The reply was just a look, neither a smile nor a grimace, just a neutral expression that told Rosen all he needed to know. One more try: “There’s an old saying: Before setting out on revenge, dig two graves.”
“Only two?” Kelly asked lightly.
Rosen nodded. “I read the post report, too. I can’t talk you out of it?”
“How’s Sarah?”
Rosen accepted the deflection with good grace. “Deep into her project. She’s excited enough that she’s telling me about it. It’s pretty interesting stuff.”
Just then Sandy O’Toole came in. Kelly startled both of them by lifting his T-shirt and covering his chest. “Please!”
The nurse was so startled that she laughed, and so did Sam until he realized that Kelly was indeed re
ady for whatever he was planning. The conditioning, the looseness, the steady, serious eyes that changed to mirth when he wanted them to. Like a surgeon, Rosen thought, and what a strange thought that was, but the more he looked at this man, the more intelligence he saw.
“You’re looking healthy for a guy who got shot a few weeks ago,” O’Toole said with a friendly look.
“Clean living, Ma’am. Only one beer in thirty-some days.”
“Mrs. Lott is conscious now, Doctor Rosen,” the nurse reported. “Nothing unusual, she appears to be doing fine. Her husband’s been in to see her. I think he’ll be okay, too.
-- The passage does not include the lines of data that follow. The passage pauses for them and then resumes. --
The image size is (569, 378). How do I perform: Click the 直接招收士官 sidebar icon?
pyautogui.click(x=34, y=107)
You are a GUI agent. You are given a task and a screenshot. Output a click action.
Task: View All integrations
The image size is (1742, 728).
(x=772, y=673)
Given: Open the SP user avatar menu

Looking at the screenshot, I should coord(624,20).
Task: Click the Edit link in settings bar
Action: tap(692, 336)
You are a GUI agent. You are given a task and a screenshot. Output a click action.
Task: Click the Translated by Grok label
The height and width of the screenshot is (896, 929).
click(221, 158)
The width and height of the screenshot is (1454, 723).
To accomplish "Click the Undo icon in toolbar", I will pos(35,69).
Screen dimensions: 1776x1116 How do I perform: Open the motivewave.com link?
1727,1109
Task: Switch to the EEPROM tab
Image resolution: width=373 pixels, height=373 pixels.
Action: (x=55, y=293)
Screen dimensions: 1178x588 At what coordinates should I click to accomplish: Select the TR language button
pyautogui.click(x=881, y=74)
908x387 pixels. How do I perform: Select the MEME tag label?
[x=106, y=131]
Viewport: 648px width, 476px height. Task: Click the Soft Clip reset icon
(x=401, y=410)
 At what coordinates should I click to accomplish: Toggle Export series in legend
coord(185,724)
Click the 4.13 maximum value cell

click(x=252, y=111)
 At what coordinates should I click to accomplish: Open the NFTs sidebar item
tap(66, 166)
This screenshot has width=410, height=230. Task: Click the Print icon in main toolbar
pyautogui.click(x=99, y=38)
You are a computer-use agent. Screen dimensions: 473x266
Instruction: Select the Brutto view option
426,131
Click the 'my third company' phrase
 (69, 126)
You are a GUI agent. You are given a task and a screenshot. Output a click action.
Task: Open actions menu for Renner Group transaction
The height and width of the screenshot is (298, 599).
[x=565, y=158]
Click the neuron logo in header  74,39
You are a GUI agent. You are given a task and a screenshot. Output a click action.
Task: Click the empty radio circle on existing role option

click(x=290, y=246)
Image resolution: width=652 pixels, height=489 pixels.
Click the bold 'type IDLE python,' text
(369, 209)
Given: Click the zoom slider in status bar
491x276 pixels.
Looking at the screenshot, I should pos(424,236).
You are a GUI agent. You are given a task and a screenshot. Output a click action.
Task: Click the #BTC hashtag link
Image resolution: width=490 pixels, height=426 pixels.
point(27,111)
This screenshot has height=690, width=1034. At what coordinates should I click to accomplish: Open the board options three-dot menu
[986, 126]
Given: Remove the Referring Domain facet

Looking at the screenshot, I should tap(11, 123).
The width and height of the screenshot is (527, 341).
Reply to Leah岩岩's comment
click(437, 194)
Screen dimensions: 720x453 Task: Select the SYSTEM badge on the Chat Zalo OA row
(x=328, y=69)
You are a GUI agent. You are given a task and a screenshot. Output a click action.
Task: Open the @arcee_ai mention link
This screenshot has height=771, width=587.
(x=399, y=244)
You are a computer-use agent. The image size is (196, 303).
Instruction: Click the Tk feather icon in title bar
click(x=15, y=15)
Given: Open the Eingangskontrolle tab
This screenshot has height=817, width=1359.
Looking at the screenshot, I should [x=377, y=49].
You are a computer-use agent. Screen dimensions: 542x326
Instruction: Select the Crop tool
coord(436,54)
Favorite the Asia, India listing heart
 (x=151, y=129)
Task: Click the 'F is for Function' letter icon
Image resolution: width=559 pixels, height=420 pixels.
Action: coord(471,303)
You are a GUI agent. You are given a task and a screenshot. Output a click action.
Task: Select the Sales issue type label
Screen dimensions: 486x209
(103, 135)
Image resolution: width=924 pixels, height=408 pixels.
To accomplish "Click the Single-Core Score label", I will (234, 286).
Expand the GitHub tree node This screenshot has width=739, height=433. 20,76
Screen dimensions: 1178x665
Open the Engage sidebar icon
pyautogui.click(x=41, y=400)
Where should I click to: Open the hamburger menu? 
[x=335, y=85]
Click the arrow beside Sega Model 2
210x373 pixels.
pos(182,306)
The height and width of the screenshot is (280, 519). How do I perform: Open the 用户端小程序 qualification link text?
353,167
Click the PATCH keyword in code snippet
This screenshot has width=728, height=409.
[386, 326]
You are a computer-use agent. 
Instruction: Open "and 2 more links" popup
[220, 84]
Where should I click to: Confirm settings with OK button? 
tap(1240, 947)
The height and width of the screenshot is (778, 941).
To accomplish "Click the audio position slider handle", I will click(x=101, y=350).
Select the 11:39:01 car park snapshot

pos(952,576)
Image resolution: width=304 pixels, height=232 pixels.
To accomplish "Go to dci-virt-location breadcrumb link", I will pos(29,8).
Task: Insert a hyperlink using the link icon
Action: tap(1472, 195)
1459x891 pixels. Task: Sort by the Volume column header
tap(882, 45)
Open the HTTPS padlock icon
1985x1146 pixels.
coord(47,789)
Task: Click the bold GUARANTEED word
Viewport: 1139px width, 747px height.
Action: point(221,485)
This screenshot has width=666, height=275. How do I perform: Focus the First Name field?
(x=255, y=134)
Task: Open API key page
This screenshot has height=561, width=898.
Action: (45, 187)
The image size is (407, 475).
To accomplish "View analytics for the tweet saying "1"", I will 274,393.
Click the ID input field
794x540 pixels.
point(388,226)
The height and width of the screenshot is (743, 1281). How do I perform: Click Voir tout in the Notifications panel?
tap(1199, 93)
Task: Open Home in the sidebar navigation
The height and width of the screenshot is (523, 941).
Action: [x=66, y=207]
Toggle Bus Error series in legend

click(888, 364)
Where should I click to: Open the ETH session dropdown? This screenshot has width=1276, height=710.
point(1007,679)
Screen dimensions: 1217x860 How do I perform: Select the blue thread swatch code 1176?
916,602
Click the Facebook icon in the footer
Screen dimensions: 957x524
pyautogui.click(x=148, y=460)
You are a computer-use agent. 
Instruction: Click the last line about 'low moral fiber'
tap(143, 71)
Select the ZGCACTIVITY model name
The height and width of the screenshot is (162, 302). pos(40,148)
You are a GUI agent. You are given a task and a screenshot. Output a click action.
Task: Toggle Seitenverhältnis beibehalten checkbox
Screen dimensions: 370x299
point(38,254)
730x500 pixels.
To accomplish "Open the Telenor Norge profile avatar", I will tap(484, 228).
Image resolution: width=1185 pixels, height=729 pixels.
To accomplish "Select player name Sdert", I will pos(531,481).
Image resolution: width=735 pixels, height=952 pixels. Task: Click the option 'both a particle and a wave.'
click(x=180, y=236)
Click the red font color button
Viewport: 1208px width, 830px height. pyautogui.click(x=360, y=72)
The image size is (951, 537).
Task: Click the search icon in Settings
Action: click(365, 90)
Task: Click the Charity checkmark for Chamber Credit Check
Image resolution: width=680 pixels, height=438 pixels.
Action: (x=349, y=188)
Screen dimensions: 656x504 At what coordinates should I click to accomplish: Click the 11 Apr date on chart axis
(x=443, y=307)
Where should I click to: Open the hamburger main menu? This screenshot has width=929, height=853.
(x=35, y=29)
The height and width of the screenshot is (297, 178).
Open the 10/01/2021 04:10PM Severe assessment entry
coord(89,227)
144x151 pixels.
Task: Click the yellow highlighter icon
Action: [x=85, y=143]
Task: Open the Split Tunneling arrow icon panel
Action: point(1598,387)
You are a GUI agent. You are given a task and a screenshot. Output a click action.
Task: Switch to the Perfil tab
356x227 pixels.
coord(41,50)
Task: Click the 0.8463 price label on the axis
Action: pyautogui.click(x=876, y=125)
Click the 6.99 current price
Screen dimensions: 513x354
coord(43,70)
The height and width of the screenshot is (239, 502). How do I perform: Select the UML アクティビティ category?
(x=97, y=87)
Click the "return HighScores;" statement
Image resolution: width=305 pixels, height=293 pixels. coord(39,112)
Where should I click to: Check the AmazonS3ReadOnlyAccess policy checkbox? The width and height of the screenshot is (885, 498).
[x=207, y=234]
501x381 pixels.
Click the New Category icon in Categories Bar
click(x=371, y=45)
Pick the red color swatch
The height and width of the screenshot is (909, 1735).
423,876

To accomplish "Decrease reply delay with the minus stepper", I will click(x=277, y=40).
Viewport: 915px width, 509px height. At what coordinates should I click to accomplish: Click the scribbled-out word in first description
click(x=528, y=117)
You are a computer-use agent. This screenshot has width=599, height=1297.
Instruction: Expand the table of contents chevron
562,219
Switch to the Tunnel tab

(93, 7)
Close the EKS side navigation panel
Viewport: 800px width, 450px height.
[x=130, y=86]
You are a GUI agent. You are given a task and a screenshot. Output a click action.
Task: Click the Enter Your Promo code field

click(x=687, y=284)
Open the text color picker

I had my doubts.”
“Thanks, Sandy.”
“Well, John, you’re healthy, too. Put your shirt on before Sandy starts blushing,” Rosen added with a chuckle.
“Where do you get lunch around here?” Kelly asked.
“I’d show you myself, but I have a conference in about ten minutes. Sandy?”
She checked her watch. “About time for mine. You want to risk hospital food or something outside?”
“You’re the tour guide, Ma’am.”
She guided him to the cafeteria, where the food was hospital-bland, but you could add salt and other spices if you wanted. Kelly selected something that might be filling, even healthy, to compensate for the lack of taste.
“Have you been keeping busy?” he asked after they selected a table.
“Always,” Sandy assured him.
“Where do you live?”
“Off Loch Raven Boulevard, just in the County.” She hadn’t changed, Kelly saw. Sandy O’Toole was functioning, quite well in fact, but the emptiness in her life wasn’t qualitatively different from his. The real difference was that he could do something; she could not. She was reaching out, she had a capacity for good humor, but her grief overcame it at every turn. A powerful force, grief. There were advantages in having enemies you could seek out and eliminate. Fighting a shadow was far more difficult.